» **WHAT TO DO**:
Go through the entries below from the first line and transcribe each one exactly, ending with the line that contains "Masks and scarves (573, 354)".

» **Records drawn from a dataset**:
[Start of Attachment]
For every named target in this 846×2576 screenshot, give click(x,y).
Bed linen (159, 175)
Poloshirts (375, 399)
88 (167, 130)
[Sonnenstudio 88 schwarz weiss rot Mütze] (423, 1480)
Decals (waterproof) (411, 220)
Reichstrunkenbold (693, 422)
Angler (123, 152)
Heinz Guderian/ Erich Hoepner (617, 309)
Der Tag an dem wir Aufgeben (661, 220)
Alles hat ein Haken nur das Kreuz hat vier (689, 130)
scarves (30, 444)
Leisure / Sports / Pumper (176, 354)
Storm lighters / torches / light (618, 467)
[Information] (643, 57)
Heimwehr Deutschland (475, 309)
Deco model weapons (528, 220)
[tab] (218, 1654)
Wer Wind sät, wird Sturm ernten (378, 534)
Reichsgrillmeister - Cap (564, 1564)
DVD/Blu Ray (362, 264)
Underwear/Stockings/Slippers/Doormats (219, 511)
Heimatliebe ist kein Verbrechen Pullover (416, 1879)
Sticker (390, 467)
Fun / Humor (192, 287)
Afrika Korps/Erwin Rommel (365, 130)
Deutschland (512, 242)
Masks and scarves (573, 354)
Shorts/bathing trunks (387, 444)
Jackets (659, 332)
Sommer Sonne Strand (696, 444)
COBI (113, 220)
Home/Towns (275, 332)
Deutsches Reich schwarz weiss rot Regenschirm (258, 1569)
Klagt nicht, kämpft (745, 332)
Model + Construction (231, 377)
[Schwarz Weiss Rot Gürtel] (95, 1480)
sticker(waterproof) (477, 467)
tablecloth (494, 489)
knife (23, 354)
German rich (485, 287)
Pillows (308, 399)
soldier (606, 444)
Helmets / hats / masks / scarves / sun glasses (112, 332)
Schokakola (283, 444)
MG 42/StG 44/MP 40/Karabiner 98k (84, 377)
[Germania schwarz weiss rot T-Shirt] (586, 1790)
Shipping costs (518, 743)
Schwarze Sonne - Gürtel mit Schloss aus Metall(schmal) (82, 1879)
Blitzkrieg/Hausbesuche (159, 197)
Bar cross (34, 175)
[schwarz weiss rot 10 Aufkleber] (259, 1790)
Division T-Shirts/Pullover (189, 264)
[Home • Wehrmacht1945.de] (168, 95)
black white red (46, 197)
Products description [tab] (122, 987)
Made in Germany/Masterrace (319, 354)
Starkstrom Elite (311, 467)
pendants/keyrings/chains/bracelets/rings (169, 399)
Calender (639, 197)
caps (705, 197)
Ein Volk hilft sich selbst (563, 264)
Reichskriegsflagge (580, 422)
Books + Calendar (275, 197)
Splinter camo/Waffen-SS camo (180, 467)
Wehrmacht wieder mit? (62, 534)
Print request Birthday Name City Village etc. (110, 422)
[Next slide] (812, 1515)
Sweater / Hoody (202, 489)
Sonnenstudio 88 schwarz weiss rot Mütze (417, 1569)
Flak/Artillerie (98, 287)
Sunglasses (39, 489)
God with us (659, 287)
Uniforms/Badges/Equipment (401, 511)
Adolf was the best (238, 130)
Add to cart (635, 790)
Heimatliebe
[End of Attachment]
» **SOLVED EXERCISE**:
For every named target in this 846×2576 screenshot, give click(x,y).
Bed linen (159, 175)
Poloshirts (375, 399)
88 (167, 130)
[Sonnenstudio 88 schwarz weiss rot Mütze] (423, 1480)
Decals (waterproof) (411, 220)
Reichstrunkenbold (693, 422)
Angler (123, 152)
Heinz Guderian/ Erich Hoepner (617, 309)
Der Tag an dem wir Aufgeben (661, 220)
Alles hat ein Haken nur das Kreuz hat vier (689, 130)
scarves (30, 444)
Leisure / Sports / Pumper (176, 354)
Storm lighters / torches / light (618, 467)
[Information] (643, 57)
Heimwehr Deutschland (475, 309)
Deco model weapons (528, 220)
[tab] (218, 1654)
Wer Wind sät, wird Sturm ernten (378, 534)
Reichsgrillmeister - Cap (564, 1564)
DVD/Blu Ray (362, 264)
Underwear/Stockings/Slippers/Doormats (219, 511)
Heimatliebe ist kein Verbrechen Pullover (416, 1879)
Sticker (390, 467)
Fun / Humor (192, 287)
Afrika Korps/Erwin Rommel (365, 130)
Deutschland (512, 242)
Masks and scarves (573, 354)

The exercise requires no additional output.